Your task -> A word-for-word repeat of the records below is what this calls for.

Saved data entries

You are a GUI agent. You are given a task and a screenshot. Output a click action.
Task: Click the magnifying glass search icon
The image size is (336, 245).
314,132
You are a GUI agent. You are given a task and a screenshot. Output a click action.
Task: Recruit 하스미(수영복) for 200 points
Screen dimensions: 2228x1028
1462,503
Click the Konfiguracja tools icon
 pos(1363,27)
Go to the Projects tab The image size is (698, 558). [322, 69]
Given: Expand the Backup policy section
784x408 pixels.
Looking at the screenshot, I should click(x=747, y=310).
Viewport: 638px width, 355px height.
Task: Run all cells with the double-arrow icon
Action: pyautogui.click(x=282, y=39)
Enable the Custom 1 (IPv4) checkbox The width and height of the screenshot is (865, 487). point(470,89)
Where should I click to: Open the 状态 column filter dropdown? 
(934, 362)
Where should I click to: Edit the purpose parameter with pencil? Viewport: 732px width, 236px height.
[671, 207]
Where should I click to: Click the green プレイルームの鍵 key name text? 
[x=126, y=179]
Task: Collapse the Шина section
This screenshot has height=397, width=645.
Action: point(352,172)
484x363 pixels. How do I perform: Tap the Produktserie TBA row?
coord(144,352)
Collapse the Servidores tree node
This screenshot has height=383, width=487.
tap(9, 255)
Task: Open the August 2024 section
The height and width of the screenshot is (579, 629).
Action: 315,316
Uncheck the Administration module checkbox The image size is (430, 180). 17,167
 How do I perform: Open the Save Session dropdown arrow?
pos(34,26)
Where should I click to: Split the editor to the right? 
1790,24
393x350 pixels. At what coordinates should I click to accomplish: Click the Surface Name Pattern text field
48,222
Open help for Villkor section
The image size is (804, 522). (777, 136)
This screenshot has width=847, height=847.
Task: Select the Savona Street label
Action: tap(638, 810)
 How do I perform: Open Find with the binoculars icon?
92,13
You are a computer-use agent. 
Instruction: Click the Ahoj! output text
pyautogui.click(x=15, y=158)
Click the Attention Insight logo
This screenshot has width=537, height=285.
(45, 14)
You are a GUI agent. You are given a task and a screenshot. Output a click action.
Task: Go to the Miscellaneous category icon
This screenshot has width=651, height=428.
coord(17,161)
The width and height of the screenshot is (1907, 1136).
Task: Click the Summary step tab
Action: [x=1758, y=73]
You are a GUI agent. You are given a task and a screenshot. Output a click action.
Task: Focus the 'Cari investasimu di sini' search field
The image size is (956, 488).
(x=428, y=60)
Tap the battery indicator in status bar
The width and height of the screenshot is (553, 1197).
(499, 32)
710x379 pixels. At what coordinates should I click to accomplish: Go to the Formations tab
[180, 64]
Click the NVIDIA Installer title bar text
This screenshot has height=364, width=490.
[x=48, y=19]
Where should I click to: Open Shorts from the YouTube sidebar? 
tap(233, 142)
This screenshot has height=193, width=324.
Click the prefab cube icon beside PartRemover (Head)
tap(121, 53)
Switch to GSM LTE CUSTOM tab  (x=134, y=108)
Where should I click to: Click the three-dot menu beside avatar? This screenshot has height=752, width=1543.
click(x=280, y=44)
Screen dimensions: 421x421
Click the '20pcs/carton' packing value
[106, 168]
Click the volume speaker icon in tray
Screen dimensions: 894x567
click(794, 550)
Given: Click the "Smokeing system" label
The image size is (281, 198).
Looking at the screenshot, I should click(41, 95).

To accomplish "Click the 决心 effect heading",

Result of the task ->
You are a GUI agent. You are given a task and a screenshot. Output a click action.
Task: Click the magnifying glass search icon
The image size is (336, 245).
314,132
You are a GUI agent. You are given a task and a screenshot. Output a click action.
Task: Recruit 하스미(수영복) for 200 points
Screen dimensions: 2228x1028
1462,503
Click the Konfiguracja tools icon
 pos(1363,27)
Go to the Projects tab The image size is (698, 558). [322, 69]
Given: Expand the Backup policy section
784x408 pixels.
Looking at the screenshot, I should click(x=747, y=310).
Viewport: 638px width, 355px height.
Task: Run all cells with the double-arrow icon
Action: pyautogui.click(x=282, y=39)
Enable the Custom 1 (IPv4) checkbox The width and height of the screenshot is (865, 487). point(470,89)
Where should I click to: Open the 状态 column filter dropdown? 
(934, 362)
Where should I click to: Edit the purpose parameter with pencil? Viewport: 732px width, 236px height.
[671, 207]
Where should I click to: Click the green プレイルームの鍵 key name text? 
[x=126, y=179]
Task: Collapse the Шина section
This screenshot has height=397, width=645.
Action: point(352,172)
484x363 pixels. How do I perform: Tap the Produktserie TBA row?
coord(144,352)
Collapse the Servidores tree node
This screenshot has height=383, width=487.
tap(9, 255)
Task: Open the August 2024 section
The height and width of the screenshot is (579, 629).
Action: 315,316
Uncheck the Administration module checkbox The image size is (430, 180). 17,167
 How do I perform: Open the Save Session dropdown arrow?
pos(34,26)
Where should I click to: Split the editor to the right? 
1790,24
393x350 pixels. At what coordinates should I click to accomplish: Click the Surface Name Pattern text field
48,222
Open help for Villkor section
The image size is (804, 522). (777, 136)
This screenshot has width=847, height=847.
Task: Select the Savona Street label
Action: tap(638, 810)
 How do I perform: Open Find with the binoculars icon?
92,13
You are a computer-use agent. 
Instruction: Click the Ahoj! output text
pyautogui.click(x=15, y=158)
Click the Attention Insight logo
This screenshot has width=537, height=285.
(45, 14)
You are a GUI agent. You are given a task and a screenshot. Output a click action.
Task: Go to the Miscellaneous category icon
This screenshot has width=651, height=428.
coord(17,161)
The width and height of the screenshot is (1907, 1136).
Task: Click the Summary step tab
Action: [x=1758, y=73]
You are a GUI agent. You are given a task and a screenshot. Output a click action.
Task: Focus the 'Cari investasimu di sini' search field
The image size is (956, 488).
(x=428, y=60)
Tap the battery indicator in status bar
The width and height of the screenshot is (553, 1197).
(499, 32)
710x379 pixels. At what coordinates should I click to accomplish: Go to the Formations tab
[180, 64]
Click the NVIDIA Installer title bar text
This screenshot has height=364, width=490.
[x=48, y=19]
Where should I click to: Open Shorts from the YouTube sidebar? 
tap(233, 142)
This screenshot has height=193, width=324.
Click the prefab cube icon beside PartRemover (Head)
tap(121, 53)
Switch to GSM LTE CUSTOM tab  (x=134, y=108)
Where should I click to: Click the three-dot menu beside avatar? This screenshot has height=752, width=1543.
click(x=280, y=44)
Screen dimensions: 421x421
Click the '20pcs/carton' packing value
[106, 168]
Click the volume speaker icon in tray
Screen dimensions: 894x567
click(794, 550)
Given: Click the "Smokeing system" label
The image size is (281, 198).
Looking at the screenshot, I should click(41, 95).

To accomplish "Click the 决心 effect heading",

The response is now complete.